Calculate the value of a call option.
$$ \begin{align*} { \text{d} }_{ 1 }&=\cfrac { \text{ln}\left( \cfrac { { \text{S} }_{ 0 } }{ \text{K} } \right) +\left[ \text{r}+\left( \cfrac { { \sigma }^{ 2 } }{ 2 } \right) \right] \text{T} }{ \sigma \sqrt { \text{T} } } \\ &=\cfrac { \text{ln}\left( \cfrac { 100 }{ 90 } \right) +\left[ 0.10+\left( \cfrac { { 0.25 }^{ 2 } }{ 2 } \right) \right] 0.5 }{ 0.25\sqrt { 0.5 } } =\cfrac { 0.1053+0.0656 }{ 0.1768 } =0.9672 \\ \text d_2 & =\text d_1-(\sigma \sqrt{\text T})=0.9672-(0.25 \sqrt{0.5}) =0.7904 \\ \end{align*} $$
From a standard normal probability table, look up N(0.97) = 0.8333 and N(0.79) = 0.7852.
$$ \begin{align*} { \text{C} }_{ 0 }&={ \text{S} }_{ 0 }\times \text{N}\left( { \text{d} }_{ 1 } \right) -\text{K}{ \text{e} }^{ -\text{rT} }\times \text{N}\left( { \text{d} }_{ 2 } \right) \\ &=100\times \text N\left( 0.8340 \right) -90{\text e }^{ -0.10 \times 0.50 }\times \text N\left( 0.7852 \right) =$16.17 \end{align*} $$
Note that the intrinsic value of the option is $10—our answer must be at least that amount.
Tip 1: Given one of either the put value or the call value, you can use the put-call parity to find the other. Precisely,
$$ \begin{align*} { \text{C} }_{ 0 }&=\text{P}_{ 0 }+{ \text{S} }_{ 0 }-\left( \text{K}{ \text{e} }^{ \left( -{ { \text{R} } }_{ { \text{f} } }^{ { \text{c} } }\text{T} \right) } \right) \\ { \text{P} }_{ 0 }&=\text{C}_{ 0 }-{ \text{S} }_{ 0 }+\left( \text{K}{ \text{e} }^{ \left( -{ { \text{R} } }_{ { \text{f} } }^{ { \text{c} } }\text{T} \right) } \right) \end{align*} $$
Tip 2: \(\text{N}(−\text{d}_\text{1})=1−\text{N}(\text{d}_\text{1})\)

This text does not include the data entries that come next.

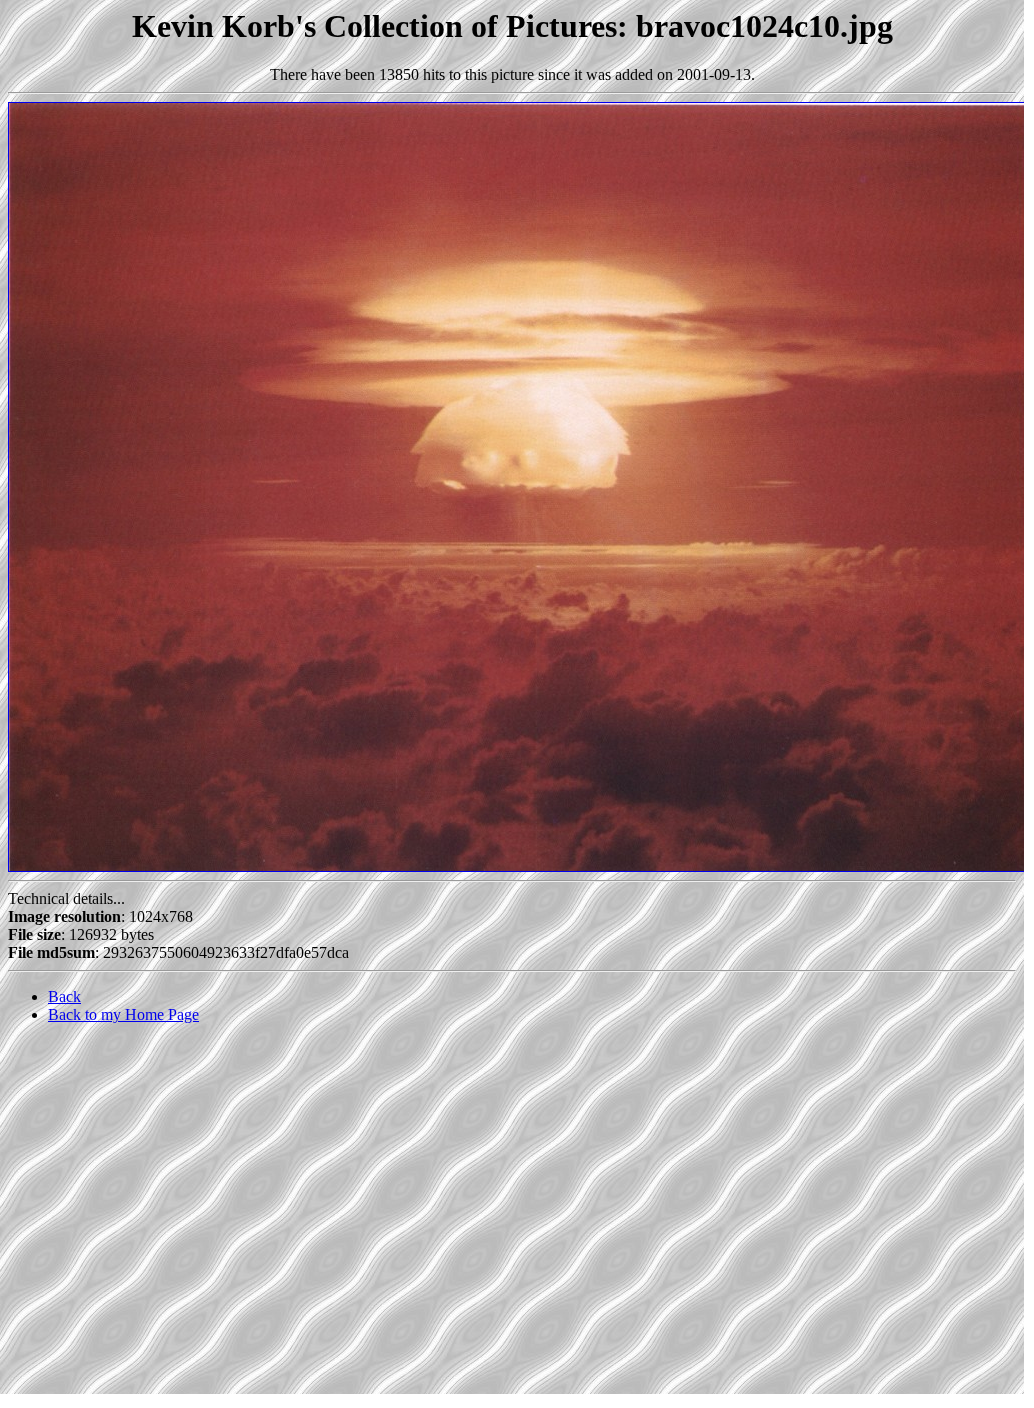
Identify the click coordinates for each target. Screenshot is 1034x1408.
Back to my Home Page (123, 1014)
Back (64, 996)
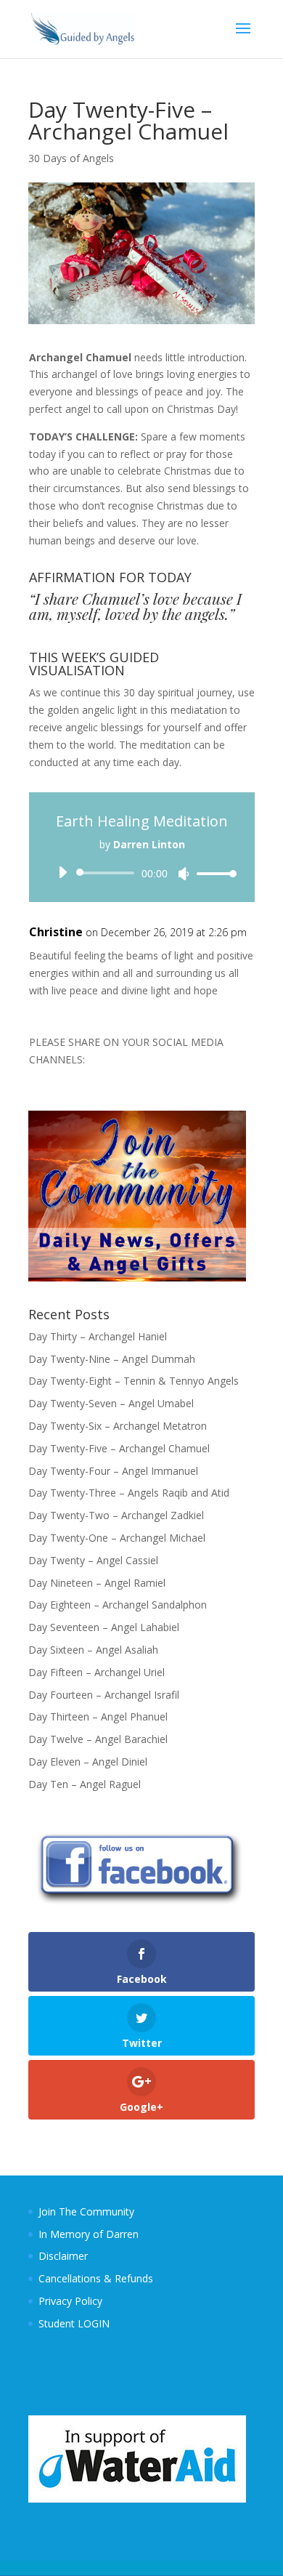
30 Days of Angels (71, 158)
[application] (142, 873)
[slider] (212, 873)
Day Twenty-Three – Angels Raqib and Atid (128, 1493)
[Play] (62, 872)
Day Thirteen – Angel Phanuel (98, 1716)
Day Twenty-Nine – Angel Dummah (111, 1359)
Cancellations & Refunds (95, 2278)
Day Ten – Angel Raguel (84, 1784)
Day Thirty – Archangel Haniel (97, 1336)
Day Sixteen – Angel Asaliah (93, 1650)
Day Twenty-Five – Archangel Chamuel (119, 1448)
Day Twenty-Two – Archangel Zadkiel (116, 1515)
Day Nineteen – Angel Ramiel (96, 1583)
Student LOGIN (74, 2323)
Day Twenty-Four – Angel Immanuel (113, 1471)
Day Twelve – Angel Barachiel (98, 1739)
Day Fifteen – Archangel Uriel (96, 1672)
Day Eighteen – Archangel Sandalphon (117, 1604)
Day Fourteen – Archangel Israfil (103, 1695)
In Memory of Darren (88, 2234)
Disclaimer (63, 2256)
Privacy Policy (70, 2301)
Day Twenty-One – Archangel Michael (116, 1538)
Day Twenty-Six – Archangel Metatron (117, 1426)
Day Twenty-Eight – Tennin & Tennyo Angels (133, 1381)
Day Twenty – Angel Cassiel (93, 1560)
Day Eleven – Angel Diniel (87, 1761)
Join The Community (86, 2211)
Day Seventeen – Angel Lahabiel (103, 1627)
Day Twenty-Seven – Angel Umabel (111, 1403)
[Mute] (183, 873)
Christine (56, 932)
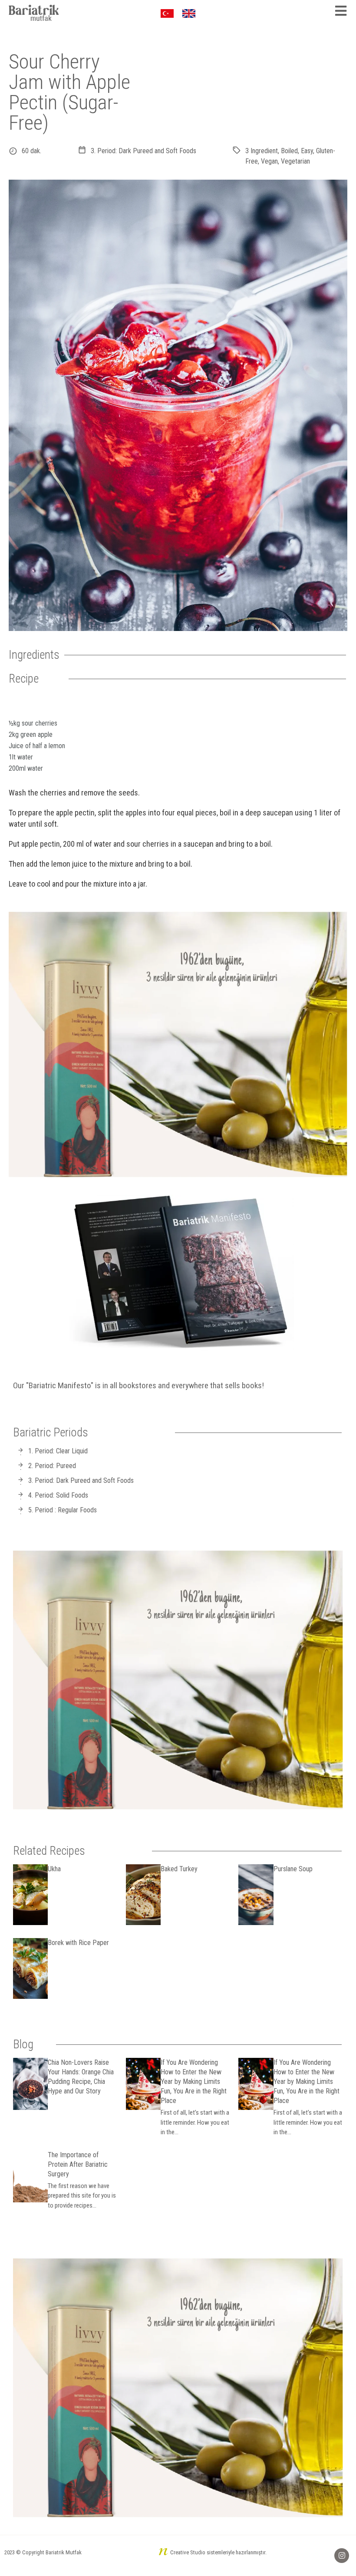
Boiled (289, 151)
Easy (307, 151)
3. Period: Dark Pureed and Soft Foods (143, 151)
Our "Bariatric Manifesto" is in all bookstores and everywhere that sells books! (138, 1385)
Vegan (269, 161)
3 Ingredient (261, 151)
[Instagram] (341, 2555)
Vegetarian (295, 161)
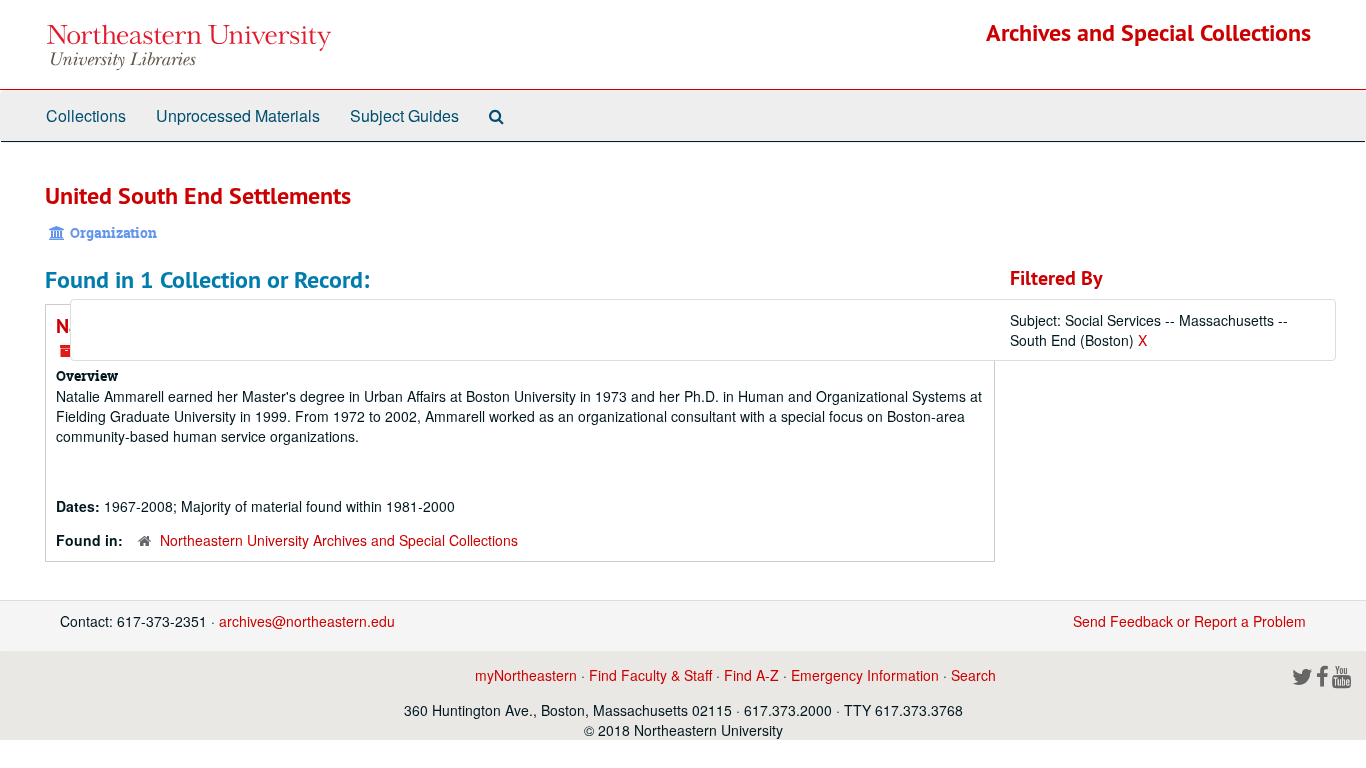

Tip 3: As \(\text S_0\) becomes very large, calls (puts) are extremely in-the-money (out-of-the-money)
Tip 4: As \({\text{S}}_{0}\) becomes very small, calls (puts) are extremely out-of-the-money (in-the-money)
Tip 5: Although \(\text{N}(−\text{d}_\text{1})\)and \(\text{N}(−\text{d}_{2})\) can easily be identified from statistical tables; sometimes you’ll be asked to compute \(\text{d}_{2}\) and \(\text{d}_{2}\) without the formulas.
Assume that we have a known dividend d distributed a time \({\text{T}}_{\text{1}},{\text{T1}} < {\text{T}}\) where T is the maturity date. To value calls and puts when there are such dividends, we modify the BSM model by replacing \({\text{S}}_{\text{0}}\)withS, where:
$$ \text{S}={\text{S}}_{0}-{\text{D}} $$
D is the sum of the PV(discounted at \({ { \text{R} } }_{ { \text{f} } }^{ { \text{c} } }\) ) of the dividend payments during the life of the option.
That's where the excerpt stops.